RAL Tier1 Operations Report for 15th December 2010

Review of Issues during the week from 8th to 15th December 2010.

  • Disk server GDSS117 (CMSWanIn), which had been out of production since 26-27 October was returned to service on 9th December.
  • On Thursday 9th December a problem with the xrootd manager not behaving correctly was found (and fixed). This had been causing a large number of Castor transfers for Alice to fail since 4th December.
  • On Thursday 9th December the Site Dashboard was unavailable for around an hour while the machine hosting it was moved into R89.
  • Gdss68 (CMSFarmRead) was out of production from Thursday 9th to Monday 13th December. Following investigation it needed its RAID card replacing.
  • Gdss135 (AtlasFarm) was unavailable for some time during Friday 10th December. It produced an alarm shortly after midnight - there were problems on /var. It was returned to service early that afternoon.
  • Disk server GDSS111 (AtlasFarm) reported a problem on Saturday afternoon (11th Dec.) and was taken out of production. The problem was load, triggered by a drive failure, although some further problems were encountered as it did not initially see the replacement disk. The server was returned to production on Monday (13th).
  • Over the weekend there was very high load on the Castor GEN instance from T2K.
  • One disk server (gdss77 - CMSFarmRead) was out of production for some time after the power outage. It required the OS to be re-installed. It was nominally returned to production on Thursday (9th) although it was subsequently found it had a problem and this was not resolved until this morning (15th).
  • Concern was raised when a number of LHCb files were found to have checksums stored in Castor that did not agree with a checksum re-calculated for the file on disk. This was blocking migration to tape. On investigation these were found to be cases where the original transfer into Castor had not completed successfully. An error message is returned to the user in these cases, but unless the file is explicitly removed from Castor it will remain in this state. A later version of Castor corrects the checksum discrepancy but the issue of the files needing to be explicitly cleaned up remains for the user.
  • From around 02:00 on Tuesday morning (14th Dec) until shortly after 11am this morning (15th) we had failed over to using the backup OPN link to CERN.
  • The planned 'Warning' (or 'At Risk') periods in the last week passed without incident. However, a change in the GOC DB meant that what was declared as Warning or At Risk was picked up as an outage by some VO systems and GridView. The periods were:
    • Power outage in the Atlas building over the weekend of 11/12 December.
    • UPS test in R89 on Monday 13th December.
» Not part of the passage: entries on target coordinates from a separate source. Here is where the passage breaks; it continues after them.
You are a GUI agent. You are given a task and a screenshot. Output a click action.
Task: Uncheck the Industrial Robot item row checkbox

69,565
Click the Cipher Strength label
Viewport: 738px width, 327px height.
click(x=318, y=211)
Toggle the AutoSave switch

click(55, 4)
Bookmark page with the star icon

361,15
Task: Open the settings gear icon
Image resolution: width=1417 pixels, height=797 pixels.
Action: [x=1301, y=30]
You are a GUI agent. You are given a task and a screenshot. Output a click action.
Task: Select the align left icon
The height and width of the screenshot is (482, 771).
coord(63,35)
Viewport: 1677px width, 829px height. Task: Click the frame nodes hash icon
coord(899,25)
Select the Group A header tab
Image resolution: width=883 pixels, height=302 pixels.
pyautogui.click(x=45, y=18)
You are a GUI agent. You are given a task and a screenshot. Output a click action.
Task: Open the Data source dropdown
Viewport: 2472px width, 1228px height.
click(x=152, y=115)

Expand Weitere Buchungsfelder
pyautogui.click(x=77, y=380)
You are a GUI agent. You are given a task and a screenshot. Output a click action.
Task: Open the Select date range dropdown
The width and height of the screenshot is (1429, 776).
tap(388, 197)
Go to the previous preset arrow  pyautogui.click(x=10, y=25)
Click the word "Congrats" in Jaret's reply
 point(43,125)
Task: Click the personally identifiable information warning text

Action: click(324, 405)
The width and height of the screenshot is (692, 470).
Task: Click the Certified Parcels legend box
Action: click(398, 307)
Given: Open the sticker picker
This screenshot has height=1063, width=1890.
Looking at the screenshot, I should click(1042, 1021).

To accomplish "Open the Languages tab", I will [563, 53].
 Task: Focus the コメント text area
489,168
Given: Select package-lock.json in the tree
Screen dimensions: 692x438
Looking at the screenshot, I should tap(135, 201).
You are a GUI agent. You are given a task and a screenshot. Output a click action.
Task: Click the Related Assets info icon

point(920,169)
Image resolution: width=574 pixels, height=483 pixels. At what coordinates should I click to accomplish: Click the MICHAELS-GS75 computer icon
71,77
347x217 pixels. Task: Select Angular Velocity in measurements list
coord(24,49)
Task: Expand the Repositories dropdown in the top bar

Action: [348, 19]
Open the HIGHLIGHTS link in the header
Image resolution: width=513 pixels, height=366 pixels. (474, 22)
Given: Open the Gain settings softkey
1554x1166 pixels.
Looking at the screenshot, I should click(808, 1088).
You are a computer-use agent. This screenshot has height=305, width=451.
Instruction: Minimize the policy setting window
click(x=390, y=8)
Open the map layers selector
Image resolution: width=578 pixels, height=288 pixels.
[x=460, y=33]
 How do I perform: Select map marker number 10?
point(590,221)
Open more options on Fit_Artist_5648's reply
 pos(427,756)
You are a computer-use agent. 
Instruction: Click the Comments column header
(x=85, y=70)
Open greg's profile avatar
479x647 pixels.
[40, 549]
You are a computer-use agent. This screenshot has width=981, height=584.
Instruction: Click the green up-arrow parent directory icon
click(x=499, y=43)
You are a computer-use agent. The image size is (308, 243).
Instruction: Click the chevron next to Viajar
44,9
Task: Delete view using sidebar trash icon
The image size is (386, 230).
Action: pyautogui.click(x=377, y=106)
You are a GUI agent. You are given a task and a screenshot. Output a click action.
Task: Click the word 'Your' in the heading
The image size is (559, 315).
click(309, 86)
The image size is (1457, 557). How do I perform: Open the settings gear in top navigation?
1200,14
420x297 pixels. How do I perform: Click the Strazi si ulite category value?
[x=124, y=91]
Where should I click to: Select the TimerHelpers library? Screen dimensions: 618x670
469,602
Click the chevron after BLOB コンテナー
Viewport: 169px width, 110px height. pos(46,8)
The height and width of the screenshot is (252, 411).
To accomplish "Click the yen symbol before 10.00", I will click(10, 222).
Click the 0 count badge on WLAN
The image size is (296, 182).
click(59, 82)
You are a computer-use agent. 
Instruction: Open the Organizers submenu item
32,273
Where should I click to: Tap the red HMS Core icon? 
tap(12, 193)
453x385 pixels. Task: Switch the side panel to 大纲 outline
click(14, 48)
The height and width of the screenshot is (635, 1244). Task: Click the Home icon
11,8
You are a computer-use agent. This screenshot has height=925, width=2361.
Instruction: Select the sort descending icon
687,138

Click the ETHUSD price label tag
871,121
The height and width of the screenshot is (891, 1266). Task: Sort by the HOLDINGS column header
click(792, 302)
Current operational status and issues.

  • Intermittent problems has been seen by CMS in the connectivity of worker nodes with their squids. These have occurred for several periods of around 20 minutes (Two on Monday 6th Dec, again on Wednesday night (8/9) and Friday night (10/11), also when there was a reload of the RAL Site Access Router on Tuesday morning (14th). All (apart from the last one) of these coincide with external network fail-overs. The mechanism by which this leads to the squids rejecting contact from the worker nodes is not yet understood.
  • Problems with a particular batch of disk servers that has been responsible for a significant number of disk server failures. In response to this we plan to move data off this batch of servers and this process has been started - with six of the Atlas disk servers draining at the moment.
  • Performance of LHCb disk servers continues to be monitored for performance. The maximum number of LHCb batch jobs continues to be held at 1200 for this last week.
  • Transformer TX2 in R89 is still out of use.

Declared in the GOC DB

  • None.

Advanced warning:

The following items are being discussed and are still to be formally scheduled:

  • Application of kernel update to batch server (some small risk to batch services - possibly tomorrow)).
  • Rolling update of microcode on second half of tape drives.
  • Upgrade to 64-bit OS on Castor disk servers to resolve checksumming problem. Possible dates for this are:
    • Atlas - During planned downtime of Central Atlas Services between 17-19 January 2011.
    • CMS - Late January or Early February 2011.
  • Increase shared memory for OGMA, LUGH & SOMNUS (rolling change). (Proposed date: 17-19 January 2011.)
  • Address permissions problem regarding Atlas User access to all Atlas data.

Plans for Christmas and New Year Holidays

The Tier1 will remain up over the holiday. Details of the plans have been published via a blog entry at:

http://www.gridpp.rl.ac.uk/blog/2010/12/10/ral-tier1-%E2%80%93-plans-for-christmas-holiday/

Entries in GOC DB starting between 8th and 15th December 2010.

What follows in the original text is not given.